While teaching my Boot Camp class the other day, I had a participant tell the rest of the class that all of the exercises were harder for him because he was tall (about 6’2). As you can imagine, after class a few people wanted to know if this is really true.
Does your height really affect how strong you are?
First I think we should define strength. In this particular instance I’m referencing actually weight lifted, the ability to move it through a path and for a set number of reps. The truth is tall people do have it a bit tougher! Why? Well it’s really simple actually. Your body is really an amazing system of levers. Ask any engineer and they’ll tell you that the longer the lever, the less mechanical advantage you’ll have. Think of it this way – take an extremely tall person and someone that is let’s say on the shorter side, and have them perform air squats. Now take a look at the distance that’s traveled from standing to rock bottom position. See my point? The person who’s taller has not only a much longer range of motion to travel with each rep, but also much less mechanical advantage.

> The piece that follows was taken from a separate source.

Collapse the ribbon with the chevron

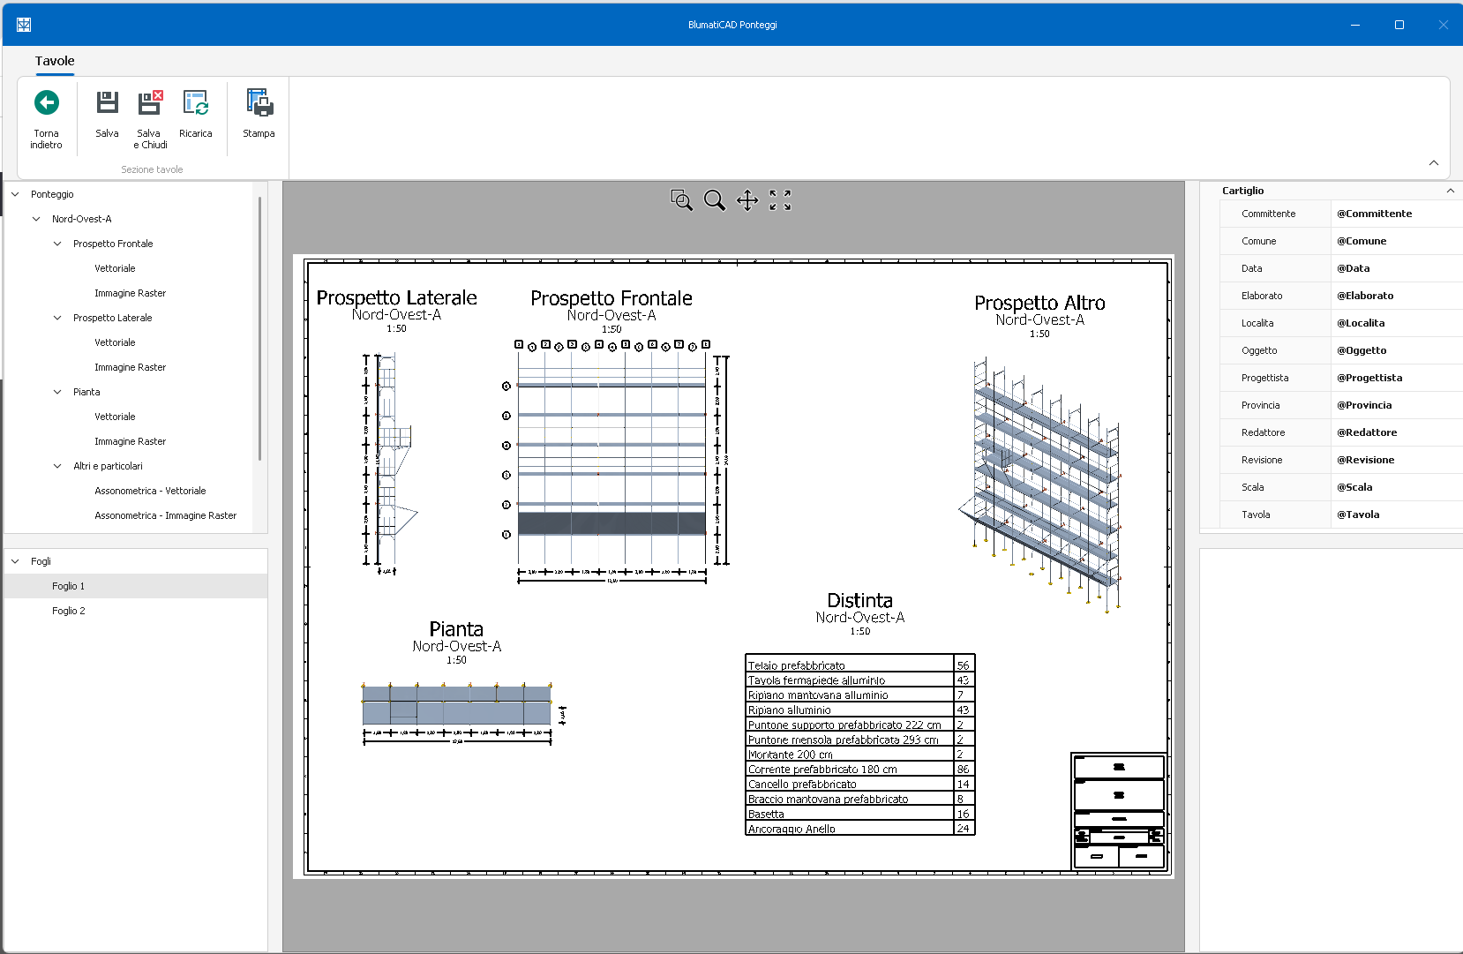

We can also go a step further and say that tall people generally fit into the Ectomorph body type category, meaning they’re usually taller than average, lean and usually not heavily muscled. Mesomorphs on the other hand, are usually shorter (better leverage), more portly and carry more muscle. So you can see that body type can dictate a persons genetic athletic potential. For instance, you won’t find any word class power-lifters that are 6’8”, nor will you find Olympic swimmers that are 5’1”. See what I’m saying?
Now before you get crazy let me make this clear. I’m not saying tall people are weak or that shorter people have it easy. Intensity is relative, meaning as long as you are working hard and within your fitness and conditioning level, that’s all that matters. It doesn’t matter what the person next to you is doing, it matters what YOU are doing. And there’s no doubt that exercising in various ways can help to change and somewhat alter your genetic potential. But more importantly, strength is not just how much weight you can push or how many reps you perform. I like classifying strength along with words like ‘sexy’ and ‘sophisticated’. It’s not something that’s exactly tangible or measurable, I view it more like the way in which an individual carries him or herself and you know it when you see it.
It’s taken me over 20 years to learn this, but just how much weight do you need to be able to lift? Our goal with exercise should first and foremost be to improve our quality of life through better functionality. In my bodybuilding days I could squat 455 for reps, bench 405, throw up 140 dumbbells like they were feathers, but that doesn’t mean I had better health, fitness or vitality. Do you see my point? Being fit and healthy, being STRONG, is much more than just lifting weight. We should be striving for strength across the board in our regimens. What good is lifting heavy weight if you can’t touch your toes, run a mile or jump 2 feet off the ground. The ‘strongest’ individuals are usually those with the most well rounded and balanced programs. Remember my motto – ‘Look Fit BE Fit’.
So while it is FACT that height can affect how much weight you lift, anyone can be STRONG!